» **TASK DIRECTIONS**:
If a line below contains the word "agent", count it; give only the total.

[EXTRACTED MATERIAL]

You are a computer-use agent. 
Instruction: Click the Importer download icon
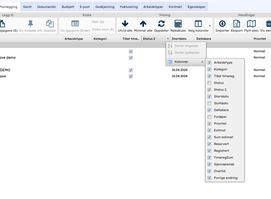[222, 24]
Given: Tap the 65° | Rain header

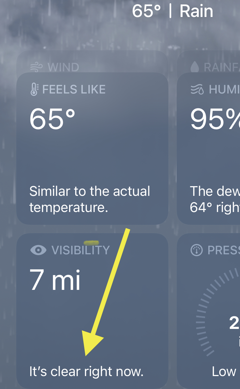Looking at the screenshot, I should pyautogui.click(x=173, y=11).
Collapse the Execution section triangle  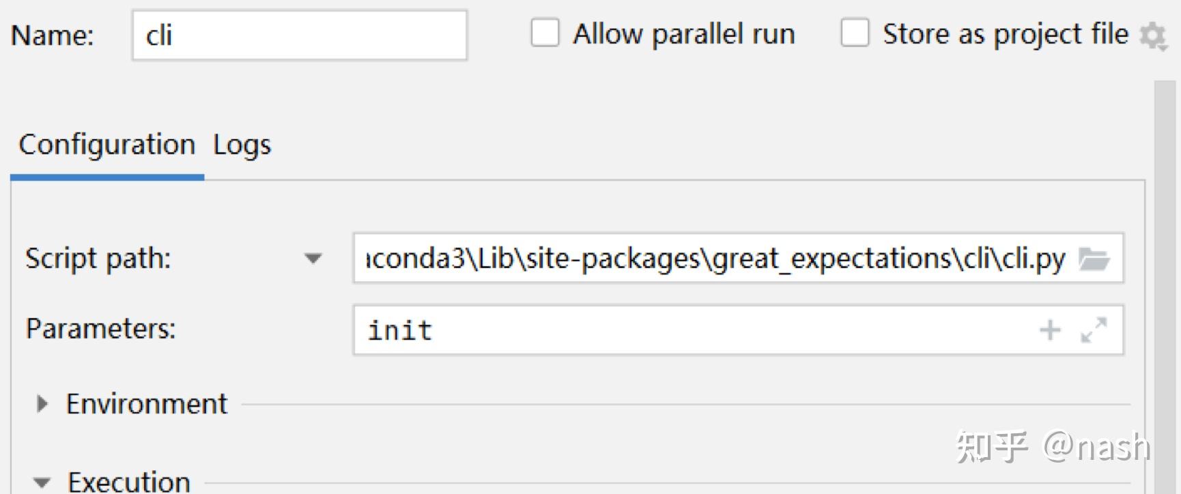tap(42, 483)
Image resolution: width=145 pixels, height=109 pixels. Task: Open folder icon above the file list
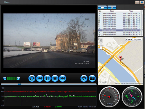pos(102,7)
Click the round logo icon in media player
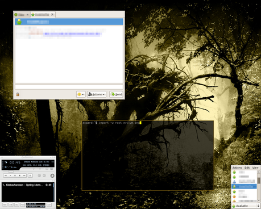 (x=52, y=175)
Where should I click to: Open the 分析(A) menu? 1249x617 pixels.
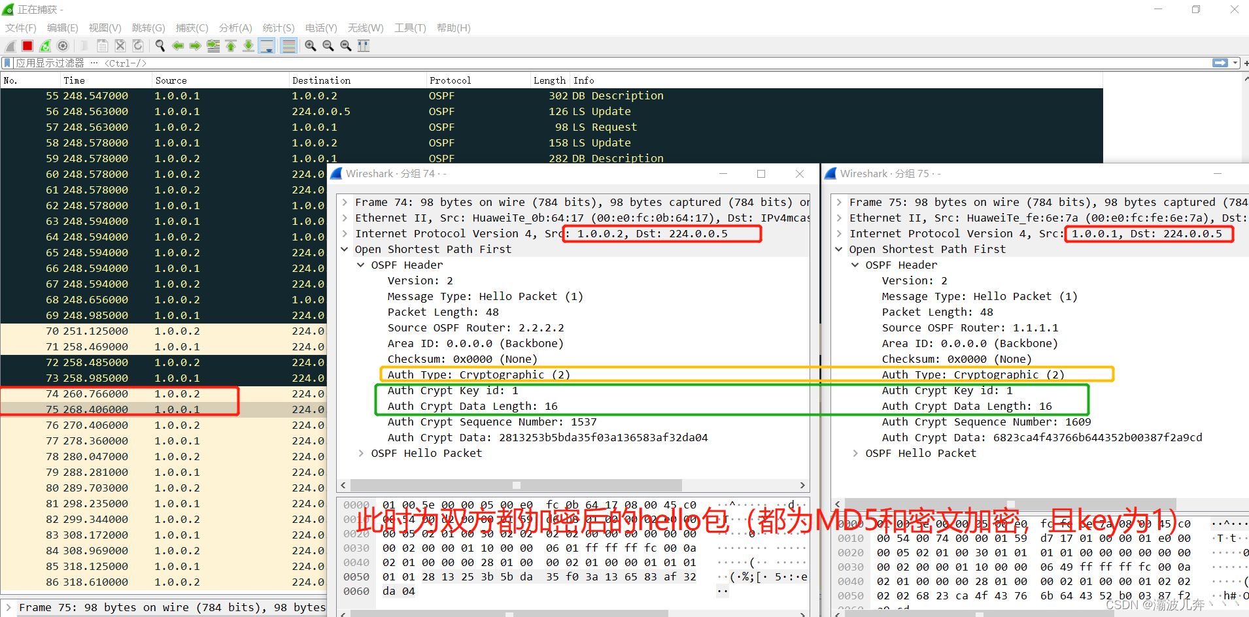pos(235,28)
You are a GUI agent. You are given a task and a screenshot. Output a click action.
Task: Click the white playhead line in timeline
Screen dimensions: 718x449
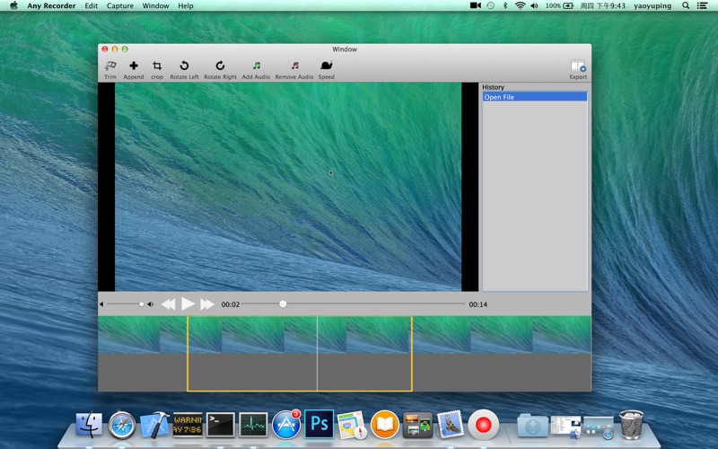318,353
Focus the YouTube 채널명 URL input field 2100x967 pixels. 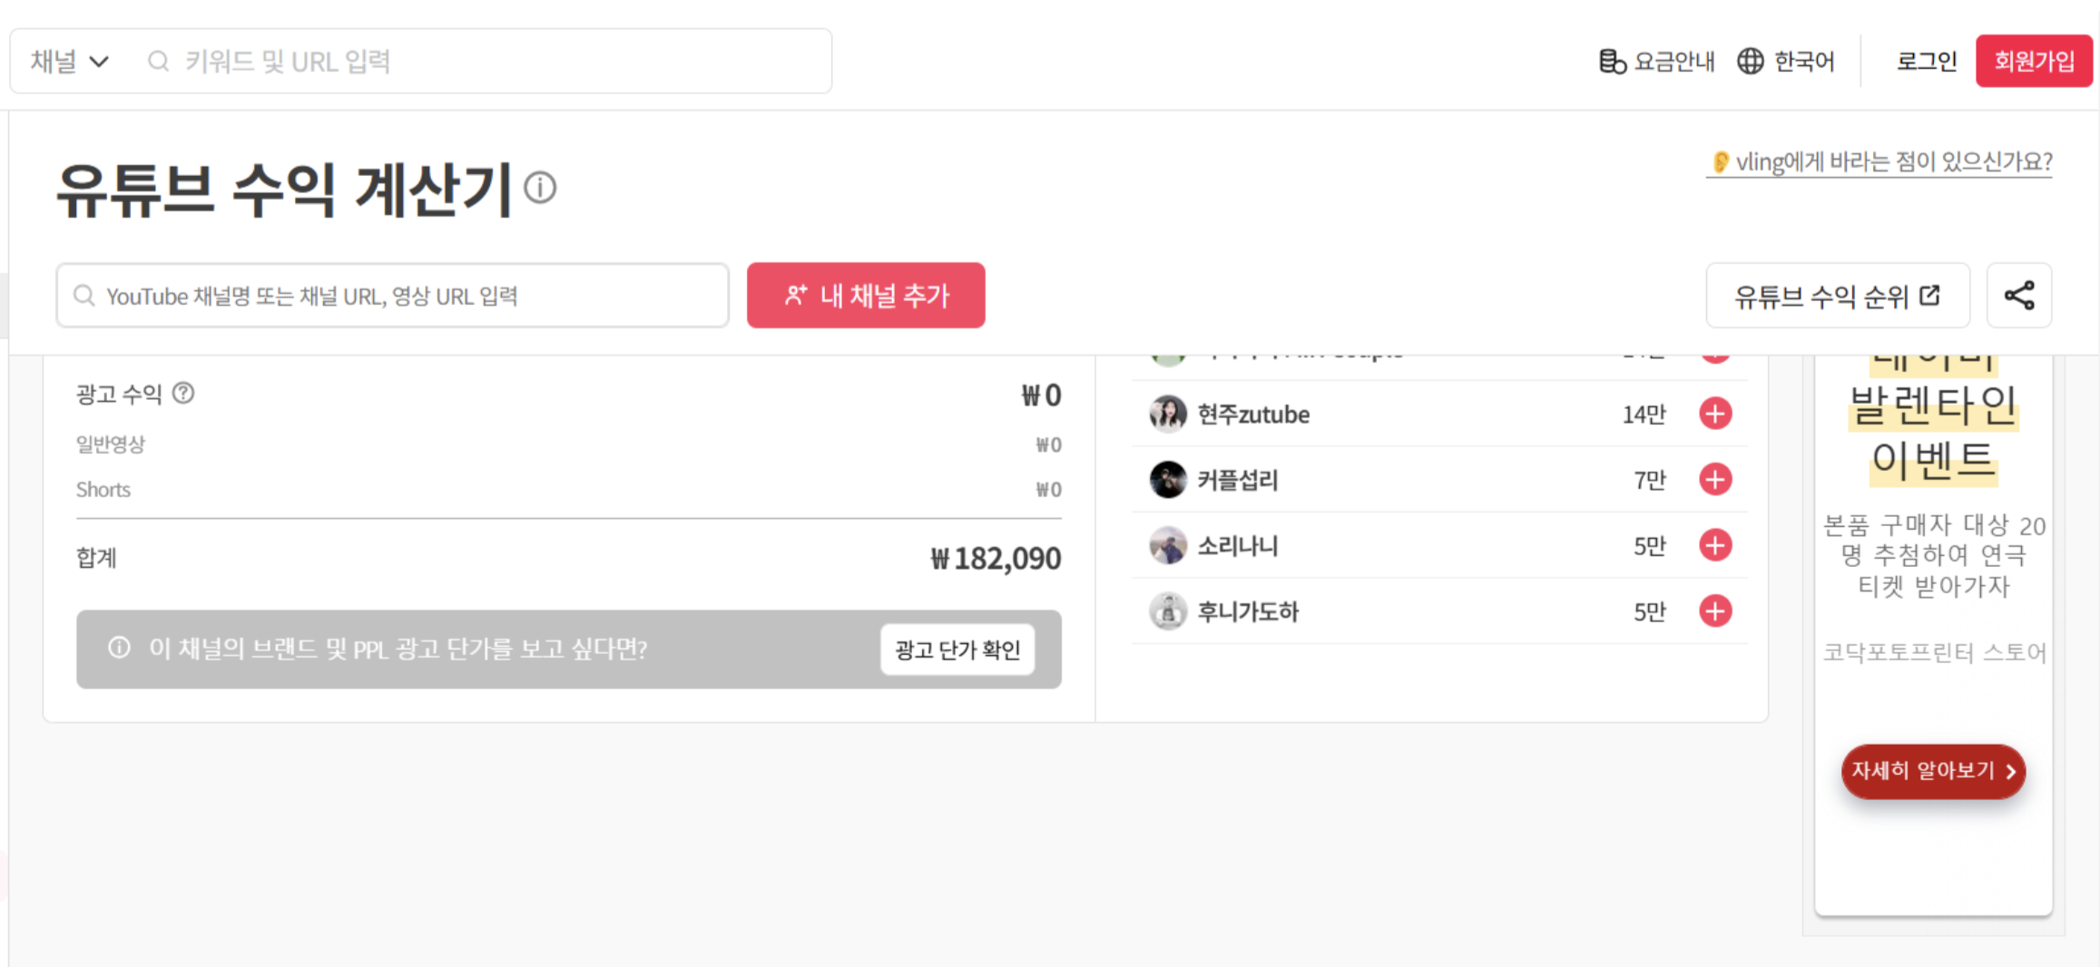[393, 296]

[/EXTRACTED MATERIAL]

» **RESULT BELOW**:
2